Actually, we don’t have to find our way to Him. He has found His way to us! Just as the ten lepers were cleansed before they found their way to the priests—not by their own reason or strength, nor by their decision or will—we are cleansed in the bath of our Baptism—not by our own reason, strength, decision or will. Our baptismal bath sprinkles us with the very blood and water that flowed from the side of Christ crucified. He is the One who was crucified outside the city. He is the One who comes by water and blood; not by the water only but by the water and the blood (1 Jn. 5:6).

Now let’s put ourselves in the shoes of the one cleansed leper who returned to Jesus. Let’s take our cue from him on how to live all of life in our Baptism. I’m sure the other nine former lepers were generically thankful as civic courtesy and politeness would dictate. But they went on to live their lives apart from Jesus. The Samaritan, however, “turned back, praising God with a loud voice; and he fell on his face at Jesus’ feet, giving Him thanks.” He did more than just give thanks. He gave praise to God. He returned to the Giver of the gift of cleansing. He was not merely content to enjoy the gift; he wanted to enjoy and be with the Giver.

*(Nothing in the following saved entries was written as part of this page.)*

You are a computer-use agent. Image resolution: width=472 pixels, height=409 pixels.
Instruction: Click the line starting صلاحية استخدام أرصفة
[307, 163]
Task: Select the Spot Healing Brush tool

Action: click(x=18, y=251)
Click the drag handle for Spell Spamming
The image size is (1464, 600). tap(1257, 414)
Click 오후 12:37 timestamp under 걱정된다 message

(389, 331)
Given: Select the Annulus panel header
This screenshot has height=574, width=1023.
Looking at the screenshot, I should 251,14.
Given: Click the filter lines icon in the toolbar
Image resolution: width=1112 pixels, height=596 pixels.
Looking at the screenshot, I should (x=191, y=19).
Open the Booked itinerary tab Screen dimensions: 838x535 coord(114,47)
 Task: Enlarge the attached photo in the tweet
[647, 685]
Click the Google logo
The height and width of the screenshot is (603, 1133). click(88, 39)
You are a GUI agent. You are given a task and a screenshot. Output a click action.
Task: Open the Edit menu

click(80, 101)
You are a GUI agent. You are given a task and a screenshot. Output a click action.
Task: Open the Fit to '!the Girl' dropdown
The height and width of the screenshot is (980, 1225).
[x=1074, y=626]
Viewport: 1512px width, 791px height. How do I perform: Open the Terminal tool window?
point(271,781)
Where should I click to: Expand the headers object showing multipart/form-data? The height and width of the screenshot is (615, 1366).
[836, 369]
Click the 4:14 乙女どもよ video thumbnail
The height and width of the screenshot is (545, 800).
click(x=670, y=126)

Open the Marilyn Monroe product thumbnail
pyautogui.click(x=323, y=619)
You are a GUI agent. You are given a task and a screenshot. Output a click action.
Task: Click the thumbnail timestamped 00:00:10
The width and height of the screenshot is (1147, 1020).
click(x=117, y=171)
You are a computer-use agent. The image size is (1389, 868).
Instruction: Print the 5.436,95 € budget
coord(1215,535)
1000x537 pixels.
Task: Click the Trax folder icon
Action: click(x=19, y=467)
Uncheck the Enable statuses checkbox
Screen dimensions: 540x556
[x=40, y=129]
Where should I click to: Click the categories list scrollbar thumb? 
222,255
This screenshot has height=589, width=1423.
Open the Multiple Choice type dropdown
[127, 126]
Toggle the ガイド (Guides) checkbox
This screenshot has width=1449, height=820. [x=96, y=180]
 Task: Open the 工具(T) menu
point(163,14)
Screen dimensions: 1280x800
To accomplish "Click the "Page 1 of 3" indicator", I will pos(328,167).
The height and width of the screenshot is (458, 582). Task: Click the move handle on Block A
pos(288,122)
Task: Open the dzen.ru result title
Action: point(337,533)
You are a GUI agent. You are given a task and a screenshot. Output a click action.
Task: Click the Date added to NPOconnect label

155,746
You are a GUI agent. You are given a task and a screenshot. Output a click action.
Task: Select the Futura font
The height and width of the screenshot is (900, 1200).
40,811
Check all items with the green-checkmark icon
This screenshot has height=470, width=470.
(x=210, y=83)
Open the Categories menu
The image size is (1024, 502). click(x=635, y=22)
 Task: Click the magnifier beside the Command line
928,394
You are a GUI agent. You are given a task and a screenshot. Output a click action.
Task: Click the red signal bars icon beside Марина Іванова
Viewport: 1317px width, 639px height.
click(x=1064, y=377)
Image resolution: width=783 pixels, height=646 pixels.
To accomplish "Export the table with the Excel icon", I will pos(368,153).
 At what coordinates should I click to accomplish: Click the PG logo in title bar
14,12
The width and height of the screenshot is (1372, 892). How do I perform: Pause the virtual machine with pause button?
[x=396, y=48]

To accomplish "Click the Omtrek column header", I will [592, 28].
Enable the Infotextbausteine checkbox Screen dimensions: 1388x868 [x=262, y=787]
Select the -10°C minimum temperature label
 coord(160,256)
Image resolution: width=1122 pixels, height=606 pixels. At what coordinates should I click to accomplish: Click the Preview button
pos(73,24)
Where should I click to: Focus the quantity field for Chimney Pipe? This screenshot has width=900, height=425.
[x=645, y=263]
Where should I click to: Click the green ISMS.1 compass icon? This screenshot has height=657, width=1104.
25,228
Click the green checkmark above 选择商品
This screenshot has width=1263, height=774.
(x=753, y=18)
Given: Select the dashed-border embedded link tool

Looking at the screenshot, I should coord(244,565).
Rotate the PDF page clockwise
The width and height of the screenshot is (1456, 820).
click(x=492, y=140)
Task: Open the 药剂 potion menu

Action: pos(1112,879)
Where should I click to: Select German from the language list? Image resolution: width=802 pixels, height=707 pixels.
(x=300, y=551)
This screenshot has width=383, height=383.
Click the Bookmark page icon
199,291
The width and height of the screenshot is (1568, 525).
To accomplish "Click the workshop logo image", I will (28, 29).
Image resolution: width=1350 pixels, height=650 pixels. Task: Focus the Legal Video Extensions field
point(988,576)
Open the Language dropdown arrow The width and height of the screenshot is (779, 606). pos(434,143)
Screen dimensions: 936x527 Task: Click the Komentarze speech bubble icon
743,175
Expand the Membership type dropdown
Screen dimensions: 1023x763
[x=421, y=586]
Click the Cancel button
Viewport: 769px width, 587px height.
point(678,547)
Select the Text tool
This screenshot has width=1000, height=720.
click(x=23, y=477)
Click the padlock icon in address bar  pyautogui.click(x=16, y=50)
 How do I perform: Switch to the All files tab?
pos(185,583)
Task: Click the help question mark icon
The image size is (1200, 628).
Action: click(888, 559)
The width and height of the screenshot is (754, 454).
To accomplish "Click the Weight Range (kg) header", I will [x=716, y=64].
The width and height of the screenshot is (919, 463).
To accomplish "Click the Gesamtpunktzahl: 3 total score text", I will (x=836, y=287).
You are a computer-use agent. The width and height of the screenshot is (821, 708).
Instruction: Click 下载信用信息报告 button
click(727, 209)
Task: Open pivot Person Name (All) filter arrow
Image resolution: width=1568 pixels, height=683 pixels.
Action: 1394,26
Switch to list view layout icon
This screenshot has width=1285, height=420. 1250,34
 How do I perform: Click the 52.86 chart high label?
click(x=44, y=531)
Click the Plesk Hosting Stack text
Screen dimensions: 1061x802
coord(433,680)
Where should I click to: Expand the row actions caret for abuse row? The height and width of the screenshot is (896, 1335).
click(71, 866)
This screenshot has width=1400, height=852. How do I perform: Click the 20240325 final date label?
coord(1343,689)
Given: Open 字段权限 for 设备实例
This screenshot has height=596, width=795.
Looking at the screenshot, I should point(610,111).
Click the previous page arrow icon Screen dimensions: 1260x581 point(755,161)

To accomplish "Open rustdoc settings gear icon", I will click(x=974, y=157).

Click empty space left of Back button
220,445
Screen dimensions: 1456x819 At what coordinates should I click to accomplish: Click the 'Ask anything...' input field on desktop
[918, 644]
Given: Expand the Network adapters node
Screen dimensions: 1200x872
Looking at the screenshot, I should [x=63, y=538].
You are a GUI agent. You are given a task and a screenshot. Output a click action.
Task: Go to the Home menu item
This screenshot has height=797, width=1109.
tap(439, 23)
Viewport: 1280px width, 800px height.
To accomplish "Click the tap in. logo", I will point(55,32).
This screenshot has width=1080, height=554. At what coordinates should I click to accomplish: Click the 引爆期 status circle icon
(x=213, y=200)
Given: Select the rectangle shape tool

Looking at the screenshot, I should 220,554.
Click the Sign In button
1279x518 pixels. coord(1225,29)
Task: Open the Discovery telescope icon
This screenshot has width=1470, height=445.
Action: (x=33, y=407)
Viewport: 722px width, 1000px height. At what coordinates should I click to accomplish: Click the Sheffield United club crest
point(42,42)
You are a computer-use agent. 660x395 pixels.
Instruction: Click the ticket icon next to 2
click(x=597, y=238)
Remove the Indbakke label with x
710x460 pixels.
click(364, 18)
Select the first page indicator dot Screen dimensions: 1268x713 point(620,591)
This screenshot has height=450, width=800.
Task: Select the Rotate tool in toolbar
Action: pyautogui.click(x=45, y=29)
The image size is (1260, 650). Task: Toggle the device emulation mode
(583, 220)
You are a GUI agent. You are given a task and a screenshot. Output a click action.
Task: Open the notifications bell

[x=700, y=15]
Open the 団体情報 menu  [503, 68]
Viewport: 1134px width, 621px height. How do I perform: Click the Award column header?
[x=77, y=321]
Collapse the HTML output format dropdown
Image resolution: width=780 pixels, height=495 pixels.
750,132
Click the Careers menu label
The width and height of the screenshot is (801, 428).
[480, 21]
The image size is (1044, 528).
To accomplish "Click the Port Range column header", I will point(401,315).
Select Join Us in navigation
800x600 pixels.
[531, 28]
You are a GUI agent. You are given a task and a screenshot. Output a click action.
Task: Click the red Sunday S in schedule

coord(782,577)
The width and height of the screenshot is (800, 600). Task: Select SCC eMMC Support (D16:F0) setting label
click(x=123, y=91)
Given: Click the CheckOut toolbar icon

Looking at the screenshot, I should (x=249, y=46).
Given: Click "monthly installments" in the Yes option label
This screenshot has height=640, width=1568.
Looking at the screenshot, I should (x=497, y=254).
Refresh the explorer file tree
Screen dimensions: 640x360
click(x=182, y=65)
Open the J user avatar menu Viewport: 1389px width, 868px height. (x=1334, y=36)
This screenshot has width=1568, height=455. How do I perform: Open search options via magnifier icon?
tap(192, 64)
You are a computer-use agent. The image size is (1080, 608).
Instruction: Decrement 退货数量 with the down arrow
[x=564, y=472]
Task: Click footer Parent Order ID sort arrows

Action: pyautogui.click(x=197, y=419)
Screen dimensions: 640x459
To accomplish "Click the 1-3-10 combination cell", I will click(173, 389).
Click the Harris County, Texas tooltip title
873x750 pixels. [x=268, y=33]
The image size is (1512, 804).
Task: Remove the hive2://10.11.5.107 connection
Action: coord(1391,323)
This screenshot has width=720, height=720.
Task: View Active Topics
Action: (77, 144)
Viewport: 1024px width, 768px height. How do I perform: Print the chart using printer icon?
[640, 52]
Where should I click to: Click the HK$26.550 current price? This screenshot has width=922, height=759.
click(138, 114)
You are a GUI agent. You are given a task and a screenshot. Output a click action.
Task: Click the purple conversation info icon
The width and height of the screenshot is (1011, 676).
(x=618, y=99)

That’s living your baptismal life. Not just a generic thankfulness for a quick healing. Not just a slight nod and a mental note that something special happened a long time ago, but then getting back to “real life.” No, the baptismal life is about living all of life in Jesus, with Jesus, and in the presence of Jesus. Daily contrition and repentance. Drowning that Old Adam in you. Making him die with all sins and evil desires every day. And then—thank the Lord and sing His praise!—emerging and arising every day to live before God in righteousness and purity forever. Your one-time baptismal cleansing becomes your daily hygiene routine—not a burdensome routine, but a joyful living in the blood and water that continually heals and cleanses.

We all wrestle with sin every day. That leprous disease keeps flaring up even in us who are cleansed by Jesus’ blood and water. We will keep wrestling with our leprous sin until Jesus returns on the Last Day. It’s not a matter of Jesus’ healing not fully doing its job. It has! It’s a matter of living in faith, continually receiving His cleansing, and thus praising Him as did the Samaritan.

Martin Luther confessed this in the face of those who deny that sin remains after Baptism. The fact that sin remains after Baptism undercuts every notion of perfectionism—that is, thinking you can be free of sin or attain a sin-free life this side of heaven. It also topples any notion of “once-saved-always-saved.” While the healing for that Samaritan and the other nine was instantaneous, Jesus chooses to heal us over the long-haul. The sin is forgiven, to be sure; Jesus’ healing, though, is ongoing. Here’s how Luther expressed it:

“This life…is not godliness but the process of becoming godly, not health but getting well, not being but becoming, not rest but exercise. We are not now what we shall be, but we are on the way. The process is not yet finished, but it is actively going on. This is not the goal but it is the right road. At present, everything does not gleam and sparkle, but everything is being cleansed.” (“A Defense and Explanation of All Articles” [AE 32:24]).

So we return to Jesus yet again, at His Table. “Draw near and take the body of the Lord, / And drink the holy blood for you outpoured” (LSB 637:1). We return to receive the healing He gives. We return to give praise to Him.

“Let us praise the Word Incarnate,
Christ, who suffered in our place.
Jesus died and rose victorious
That we may know God by grace.
Let us sing for joy and gladness,
Seeing what our God has done;
Let us praise the true Redeemer,
Praise the One who makes us one” (LSB 849:3).